Kevelaer: Antrag auf Folgevertrag mit der Caritas
27. März 2026 · Kevelaer

Kevelaer: Antrag auf Folgevertrag mit der Caritas

SPD-Fraktion betont Bedeutung der Migrationssozialarbeit

KEVELAER. Die SPD-Fraktion im Rat der Stadt Kevelaer beantragt, dass die Verwaltung noch in der ersten Jahreshälfte einen Folgevertrag mit der Caritas abschließt, um deren Weiterführung der Migrationssozialarbeit und -beratung sicherzustellen. Gegenstand soll die von der Caritas vorgeschlagene Kompromisslösung mit 1,75 Stellenäquivalenten sein.

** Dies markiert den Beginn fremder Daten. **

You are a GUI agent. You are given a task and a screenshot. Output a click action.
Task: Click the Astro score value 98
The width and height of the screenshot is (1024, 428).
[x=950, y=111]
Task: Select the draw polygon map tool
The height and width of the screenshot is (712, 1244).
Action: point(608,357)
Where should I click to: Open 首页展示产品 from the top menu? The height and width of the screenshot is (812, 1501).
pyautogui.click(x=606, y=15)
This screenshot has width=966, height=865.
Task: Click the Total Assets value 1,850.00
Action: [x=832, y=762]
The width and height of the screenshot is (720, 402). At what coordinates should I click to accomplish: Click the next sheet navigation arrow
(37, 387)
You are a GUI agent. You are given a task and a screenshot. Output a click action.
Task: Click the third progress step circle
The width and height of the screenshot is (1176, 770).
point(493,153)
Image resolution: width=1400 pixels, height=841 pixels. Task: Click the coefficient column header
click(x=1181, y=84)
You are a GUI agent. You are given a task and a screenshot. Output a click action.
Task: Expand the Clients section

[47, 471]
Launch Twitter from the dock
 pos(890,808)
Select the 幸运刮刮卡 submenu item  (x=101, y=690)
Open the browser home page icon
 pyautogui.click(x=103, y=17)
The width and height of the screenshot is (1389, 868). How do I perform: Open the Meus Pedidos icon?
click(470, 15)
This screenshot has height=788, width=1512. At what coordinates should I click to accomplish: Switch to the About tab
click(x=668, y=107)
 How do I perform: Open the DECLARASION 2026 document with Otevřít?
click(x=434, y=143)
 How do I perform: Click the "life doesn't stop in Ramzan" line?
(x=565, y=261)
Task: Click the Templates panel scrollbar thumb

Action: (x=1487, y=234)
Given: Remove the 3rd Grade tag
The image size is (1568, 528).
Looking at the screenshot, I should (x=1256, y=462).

Zur Begründung heißt es: „Für die SPD-Fraktion ist eine zumindest annähernd ausreichend ausgestattete und fachlich fundierte Migrationssozialarbeit und -beratung unverzichtbar. Nur so kann die fortschreitende Integration der Geflüchteten, die schon hier bei uns sind, sichergestellt werden.“

Integration sei der Weg, den sozialen Frieden zu erhalten. Hauptamtliche Fachkräfte seien unerlässlich, um die Arbeit der Ehrenamtlichen zu unterstützen. „Wir brauchen auch die Unterstützung der Ehrenamtlichen für die Förderung von Sprachkenntnissen und in vielen Situationen der Alltagsbewältigung. Die Sozialberatung der hauptamtlichen Kräfte (auch zu rechtliche Fragen) kann von niemand anderem geleistet werden“, sagt die SPD-Fraktion. Auch der Case-Manager des KIZ des Kreises Kleve könne das nicht ansatzweise auffangen, wie im Sozialausschuss anschaulich dargestellt worden sei.

„Wenn die Caritas-Arbeit komplett gestrichen würde, wie es geltender Beschluss der Ratsmehrheit ist, dann werden die Folgekosten der Entscheidung und damit auch die Kosten der Mehrarbeit für Mitarbeitende der Verwaltung die vordergründige Ersparnis um ein Mehrfaches übertreffen. Der Verzicht auf Prävention und frühe Hilfe zahlt sich nie aus. Somit bitten wir eindringlich alle im Rat vertretenen Akteure, ihre bisherigen Entscheidungen im Rahmen der Etatberatungen noch einmal zu überdenken und nicht am falschen Ende mit der notwendigen Sparsamkeit zu beginnen“, sagt die SPD-Fraktion.

Zur Finanzierung beantragt die SPD-Fraktion, die Anhebung der Grundsteuer A spätestens zum nächsten Haushaltsjahr im gleichen Verhältnis wie bei der Grundsteuer B.

Bei einer erneuten Abstimmung über den KBV-Antrag „Sitzungsgeld für Ausschussvorsitzende“ würde die SPD mehrheitlich dafür stimmen, um zur erforderlichen Zwei-Drittel-Mehrheit im Rat beizutragen.

Zu einem anderen Punkt heißt es: „Die Vergissmeinnicht-Gruppe könnte in diesem Kindergartenjahr das letzte Mal laufen. Im Folgejahr ab August 2027 wird sicherlich die Kapazität von Tagesmüttern und alternativ von U3-Plätzen in Kitas ausreichen. So würden auch drohenden Auslastungsproblemen von Tagesmüttern vorgebeugt. Wir beantragen aus Kostengründen die Einstellung der Vergissmeinnicht-Gruppe.“

Bei der Maßnahme „Antonius-Kindergarten“ liege es nahe, sich für die preiswertere Errichtung „auf der grünen Wiese“ zu entscheiden. Die Baumaßnahmen am vorhandenen Standort seien kostenintensiver, da noch ungeklärte Kosten aus Abbruch und Neubau zu erwarten seien.